Meanwhile, back to HKDBH and Teruhisa, Teruhisa made a song for bainite while he was in Cambridge, on a recent visit HKDBH asked him to sing the song again.
Bainite… it’s special… because it’s not Pearlite (or Martensite).
It’s well established that in science we can use Occam’s Razor to decide which is the most likely explanation, that between competing hypotheses that one that requires the lowest number of assumptions should be preferred.
Newton’s flaming laser sword is a philosophical razor coined by Mike Alder in an essay entitled “Newton’s Flaming Laser Sword, Or: Why Mathematicians and Scientists don’t like Philosophy but do it anyway” . To summarise the position that “what cannot be settled by experiment is not worth debating”. It was published in Philosophy Now in May/June 2004. The razor is humorously named after Isaac Newton, as it is inspired by Newtonian thought, Mike characterised this sword as being “much sharper and more dangerous than Occam’s Razor”.

__Record list__:
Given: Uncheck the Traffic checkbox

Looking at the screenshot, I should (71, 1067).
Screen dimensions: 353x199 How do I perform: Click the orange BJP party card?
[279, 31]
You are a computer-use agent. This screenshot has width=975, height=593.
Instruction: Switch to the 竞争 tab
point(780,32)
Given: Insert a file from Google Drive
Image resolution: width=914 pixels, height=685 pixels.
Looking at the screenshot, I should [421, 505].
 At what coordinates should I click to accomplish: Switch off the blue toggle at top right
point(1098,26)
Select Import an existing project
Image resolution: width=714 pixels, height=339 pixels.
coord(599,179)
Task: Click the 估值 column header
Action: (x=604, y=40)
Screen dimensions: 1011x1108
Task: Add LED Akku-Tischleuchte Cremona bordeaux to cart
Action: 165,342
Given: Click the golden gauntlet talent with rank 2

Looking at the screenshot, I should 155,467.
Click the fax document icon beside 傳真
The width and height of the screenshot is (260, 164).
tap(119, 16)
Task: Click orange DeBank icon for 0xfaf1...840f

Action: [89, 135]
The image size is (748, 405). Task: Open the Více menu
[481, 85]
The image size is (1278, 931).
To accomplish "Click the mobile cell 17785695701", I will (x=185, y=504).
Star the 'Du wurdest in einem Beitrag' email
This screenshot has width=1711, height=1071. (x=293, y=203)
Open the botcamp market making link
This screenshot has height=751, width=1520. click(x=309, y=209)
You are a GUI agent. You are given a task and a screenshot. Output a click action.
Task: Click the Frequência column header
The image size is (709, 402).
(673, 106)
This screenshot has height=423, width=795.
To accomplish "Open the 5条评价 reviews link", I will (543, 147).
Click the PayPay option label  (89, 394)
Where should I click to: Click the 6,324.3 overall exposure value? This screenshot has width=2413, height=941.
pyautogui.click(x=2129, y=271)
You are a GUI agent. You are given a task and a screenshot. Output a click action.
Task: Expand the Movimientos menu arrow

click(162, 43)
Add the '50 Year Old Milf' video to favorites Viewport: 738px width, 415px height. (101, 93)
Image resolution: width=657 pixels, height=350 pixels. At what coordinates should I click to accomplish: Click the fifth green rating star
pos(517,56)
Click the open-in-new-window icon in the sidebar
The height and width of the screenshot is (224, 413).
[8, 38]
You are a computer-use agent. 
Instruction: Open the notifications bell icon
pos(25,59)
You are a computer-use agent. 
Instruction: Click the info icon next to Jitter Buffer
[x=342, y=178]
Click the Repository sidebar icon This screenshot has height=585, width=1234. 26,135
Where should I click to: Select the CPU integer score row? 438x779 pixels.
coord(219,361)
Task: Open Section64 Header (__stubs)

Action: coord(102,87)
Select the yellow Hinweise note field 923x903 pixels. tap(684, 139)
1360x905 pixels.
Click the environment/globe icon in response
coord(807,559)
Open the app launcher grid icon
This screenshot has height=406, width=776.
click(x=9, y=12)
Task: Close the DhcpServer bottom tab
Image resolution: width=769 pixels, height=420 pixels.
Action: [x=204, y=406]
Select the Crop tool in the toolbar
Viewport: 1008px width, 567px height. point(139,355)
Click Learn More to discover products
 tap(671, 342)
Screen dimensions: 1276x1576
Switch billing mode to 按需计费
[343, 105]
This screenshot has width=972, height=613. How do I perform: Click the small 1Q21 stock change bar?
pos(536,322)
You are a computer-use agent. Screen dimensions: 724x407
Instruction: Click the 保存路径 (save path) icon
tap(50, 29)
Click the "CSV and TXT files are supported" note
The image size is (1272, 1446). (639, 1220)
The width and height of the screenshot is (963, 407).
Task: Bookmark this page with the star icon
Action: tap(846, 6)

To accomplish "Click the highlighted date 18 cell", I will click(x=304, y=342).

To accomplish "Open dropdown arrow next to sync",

__List of tasks__:
a) According to the excerpt on bainite and scientific razors, in which publication did the essay about Newton's flaming laser sword appear?
b) Render this sentence from the excerpt on bainite and scientific razors in Spanish: "It was published in Philosophy Now in May/June 2004."
c) Reproduce, word for word, the stretch of the excerpt on bainite and scientific razors from "Meanwhile, back to" through "should be preferred.".

__Exercise solutions__:
a) It appeared in Philosophy Now, in May/June 2004.

b) Fue publicado en Philosophy Now en mayo/junio de 2004.

c)
Meanwhile, back to HKDBH and Teruhisa, Teruhisa made a song for bainite while he was in Cambridge, on a recent visit HKDBH asked him to sing the song again.
Bainite… it’s special… because it’s not Pearlite (or Martensite).
It’s well established that in science we can use Occam’s Razor to decide which is the most likely explanation, that between competing hypotheses that one that requires the lowest number of assumptions should be preferred.